Restate word for word the line containing "The width and height of the screenshot is (962, 233)." and all remaining lines of the entries below.

(Saved entries)
****************************************
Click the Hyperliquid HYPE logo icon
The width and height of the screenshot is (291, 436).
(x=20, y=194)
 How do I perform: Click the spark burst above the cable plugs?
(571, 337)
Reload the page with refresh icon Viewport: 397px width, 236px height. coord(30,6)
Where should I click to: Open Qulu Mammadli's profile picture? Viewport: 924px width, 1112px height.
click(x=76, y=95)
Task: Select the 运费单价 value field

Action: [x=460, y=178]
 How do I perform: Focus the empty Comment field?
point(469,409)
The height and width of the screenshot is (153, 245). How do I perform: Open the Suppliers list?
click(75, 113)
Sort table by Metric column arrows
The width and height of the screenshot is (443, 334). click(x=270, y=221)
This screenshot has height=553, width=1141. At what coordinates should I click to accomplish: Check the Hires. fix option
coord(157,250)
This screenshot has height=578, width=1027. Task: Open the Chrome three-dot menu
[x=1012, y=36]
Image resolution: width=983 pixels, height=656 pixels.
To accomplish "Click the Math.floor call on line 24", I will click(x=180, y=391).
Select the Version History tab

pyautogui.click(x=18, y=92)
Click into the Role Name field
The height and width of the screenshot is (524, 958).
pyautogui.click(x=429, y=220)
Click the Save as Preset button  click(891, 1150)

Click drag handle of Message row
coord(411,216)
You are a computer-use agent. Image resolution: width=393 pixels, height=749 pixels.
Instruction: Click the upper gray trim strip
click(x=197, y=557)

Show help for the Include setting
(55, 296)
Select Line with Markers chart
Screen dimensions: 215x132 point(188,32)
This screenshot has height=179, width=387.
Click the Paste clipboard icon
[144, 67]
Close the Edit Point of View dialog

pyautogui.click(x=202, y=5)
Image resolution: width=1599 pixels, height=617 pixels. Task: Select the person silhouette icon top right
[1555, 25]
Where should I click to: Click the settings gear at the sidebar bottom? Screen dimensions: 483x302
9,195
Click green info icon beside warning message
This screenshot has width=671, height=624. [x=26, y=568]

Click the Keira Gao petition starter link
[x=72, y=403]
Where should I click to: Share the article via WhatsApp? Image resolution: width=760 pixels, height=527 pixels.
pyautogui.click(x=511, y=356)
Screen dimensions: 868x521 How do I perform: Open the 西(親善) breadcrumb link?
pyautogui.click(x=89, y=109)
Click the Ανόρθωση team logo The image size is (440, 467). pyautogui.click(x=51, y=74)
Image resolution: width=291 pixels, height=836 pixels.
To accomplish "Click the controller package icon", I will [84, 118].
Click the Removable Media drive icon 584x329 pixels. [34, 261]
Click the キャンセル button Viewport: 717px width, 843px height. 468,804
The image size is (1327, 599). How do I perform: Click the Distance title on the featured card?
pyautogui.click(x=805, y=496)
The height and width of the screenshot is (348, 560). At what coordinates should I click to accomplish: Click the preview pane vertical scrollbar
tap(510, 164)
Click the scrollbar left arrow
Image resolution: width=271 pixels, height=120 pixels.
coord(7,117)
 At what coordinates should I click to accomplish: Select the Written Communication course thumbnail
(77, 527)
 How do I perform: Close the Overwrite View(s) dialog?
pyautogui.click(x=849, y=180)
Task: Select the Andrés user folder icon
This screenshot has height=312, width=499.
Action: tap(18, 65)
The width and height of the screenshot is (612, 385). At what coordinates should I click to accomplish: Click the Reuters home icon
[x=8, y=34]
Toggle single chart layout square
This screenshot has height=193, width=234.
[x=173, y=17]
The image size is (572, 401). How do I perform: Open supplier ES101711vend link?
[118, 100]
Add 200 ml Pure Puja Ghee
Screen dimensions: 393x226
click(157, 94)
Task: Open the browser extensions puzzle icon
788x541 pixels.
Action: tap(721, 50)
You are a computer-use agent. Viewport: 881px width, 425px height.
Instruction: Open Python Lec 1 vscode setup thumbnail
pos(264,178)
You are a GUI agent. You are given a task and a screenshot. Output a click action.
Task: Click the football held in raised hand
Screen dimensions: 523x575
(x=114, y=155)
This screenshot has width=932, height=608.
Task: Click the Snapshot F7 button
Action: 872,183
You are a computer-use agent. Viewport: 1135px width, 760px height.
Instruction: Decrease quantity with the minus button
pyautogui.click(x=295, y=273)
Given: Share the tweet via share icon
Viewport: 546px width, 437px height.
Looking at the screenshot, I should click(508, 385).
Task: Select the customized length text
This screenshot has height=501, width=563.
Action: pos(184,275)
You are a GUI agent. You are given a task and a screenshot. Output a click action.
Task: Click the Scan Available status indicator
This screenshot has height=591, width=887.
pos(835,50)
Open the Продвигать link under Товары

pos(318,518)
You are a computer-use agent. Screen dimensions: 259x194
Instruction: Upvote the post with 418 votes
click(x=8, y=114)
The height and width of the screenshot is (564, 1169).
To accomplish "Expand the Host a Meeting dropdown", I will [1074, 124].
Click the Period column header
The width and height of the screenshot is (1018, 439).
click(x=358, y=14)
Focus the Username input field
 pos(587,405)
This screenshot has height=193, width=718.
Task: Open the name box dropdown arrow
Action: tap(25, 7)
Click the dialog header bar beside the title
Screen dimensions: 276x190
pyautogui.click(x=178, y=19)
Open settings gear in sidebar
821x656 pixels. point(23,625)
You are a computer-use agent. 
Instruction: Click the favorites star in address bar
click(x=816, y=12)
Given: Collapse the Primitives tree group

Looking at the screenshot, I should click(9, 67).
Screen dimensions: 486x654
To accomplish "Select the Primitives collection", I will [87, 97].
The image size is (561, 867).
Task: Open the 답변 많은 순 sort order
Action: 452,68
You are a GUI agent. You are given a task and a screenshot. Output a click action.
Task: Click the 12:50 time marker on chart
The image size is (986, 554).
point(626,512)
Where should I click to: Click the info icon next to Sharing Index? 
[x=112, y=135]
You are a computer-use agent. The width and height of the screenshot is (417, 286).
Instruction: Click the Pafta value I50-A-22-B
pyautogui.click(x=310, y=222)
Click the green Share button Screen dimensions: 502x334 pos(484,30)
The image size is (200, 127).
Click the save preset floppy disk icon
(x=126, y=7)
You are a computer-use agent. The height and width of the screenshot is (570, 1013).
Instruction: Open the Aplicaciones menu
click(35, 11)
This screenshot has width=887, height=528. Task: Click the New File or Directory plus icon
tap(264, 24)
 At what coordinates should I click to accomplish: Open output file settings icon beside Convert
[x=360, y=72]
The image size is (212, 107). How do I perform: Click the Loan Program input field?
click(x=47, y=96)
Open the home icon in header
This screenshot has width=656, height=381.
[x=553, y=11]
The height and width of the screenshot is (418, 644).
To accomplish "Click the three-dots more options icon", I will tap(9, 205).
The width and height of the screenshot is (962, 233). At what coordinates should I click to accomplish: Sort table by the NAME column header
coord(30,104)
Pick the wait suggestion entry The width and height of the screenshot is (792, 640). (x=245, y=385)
****************************************
_OUTPUT OF THE TASK_.
The width and height of the screenshot is (962, 233). At what coordinates should I click to accomplish: Sort table by the NAME column header
coord(30,104)
Pick the wait suggestion entry The width and height of the screenshot is (792, 640). (x=245, y=385)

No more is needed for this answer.